+++ Dataset entries +++

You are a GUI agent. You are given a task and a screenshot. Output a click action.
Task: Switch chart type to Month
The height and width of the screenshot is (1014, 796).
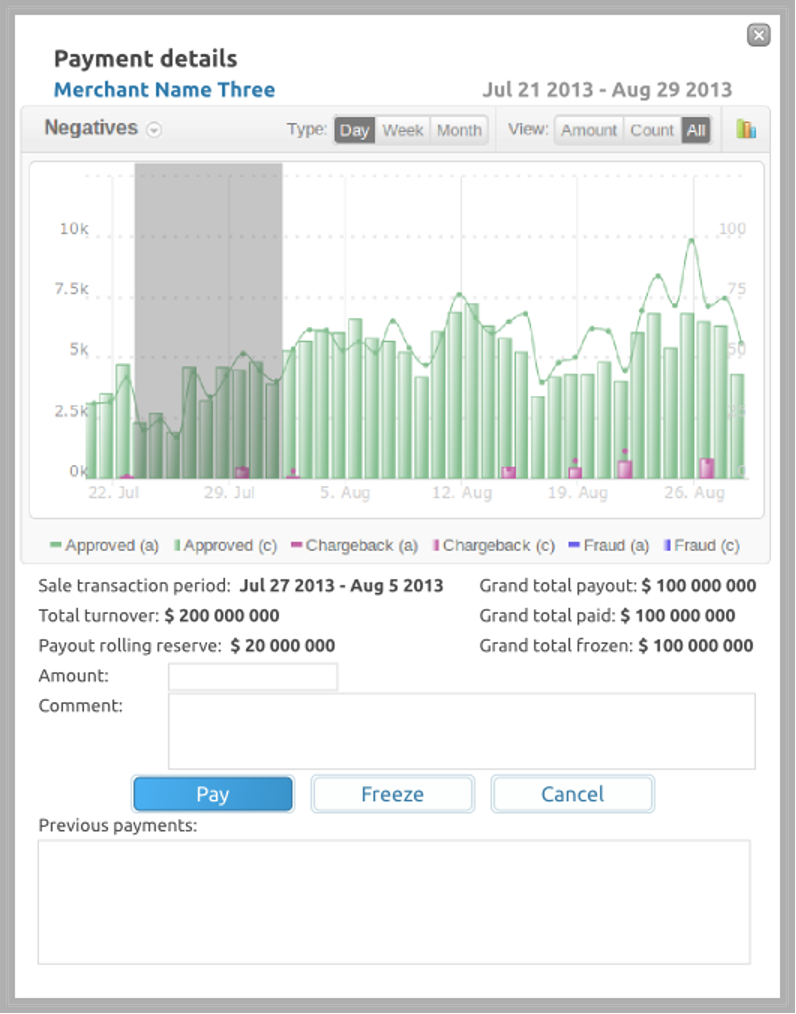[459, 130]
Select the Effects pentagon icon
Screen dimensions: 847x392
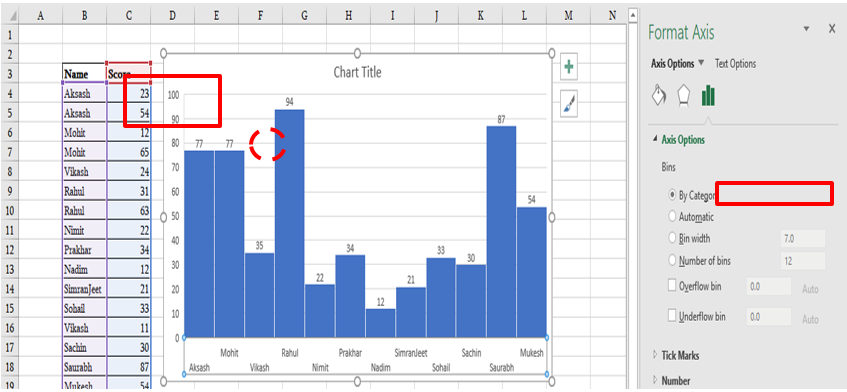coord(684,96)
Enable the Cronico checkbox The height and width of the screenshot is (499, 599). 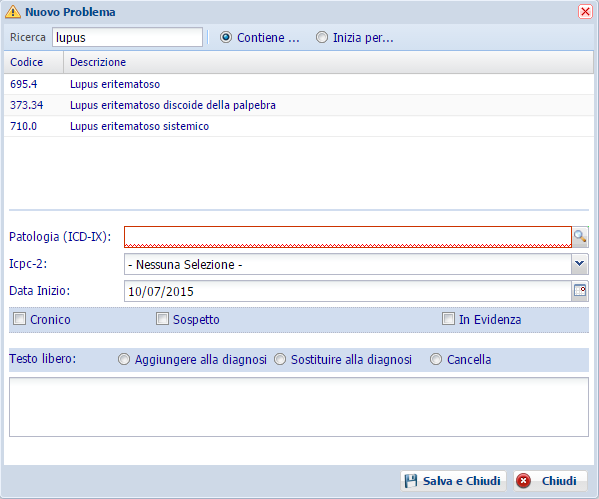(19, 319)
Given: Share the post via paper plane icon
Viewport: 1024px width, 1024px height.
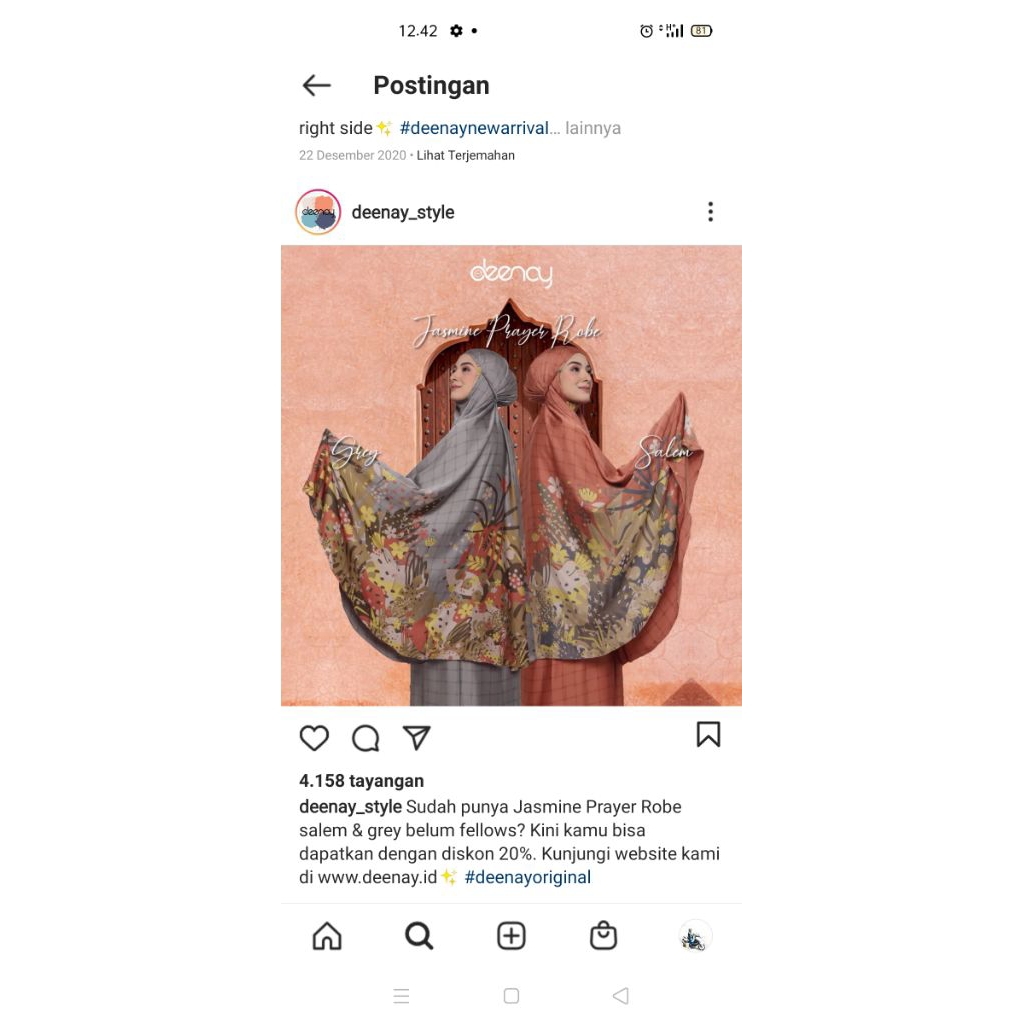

+++
+++ Dataset entries +++

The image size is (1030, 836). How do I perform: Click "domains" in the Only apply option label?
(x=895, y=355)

+++

Brief: The expected output is every line of the records in which the string "icon" appears.

Result of this task:
Select the Effects pentagon icon
Given: Share the post via paper plane icon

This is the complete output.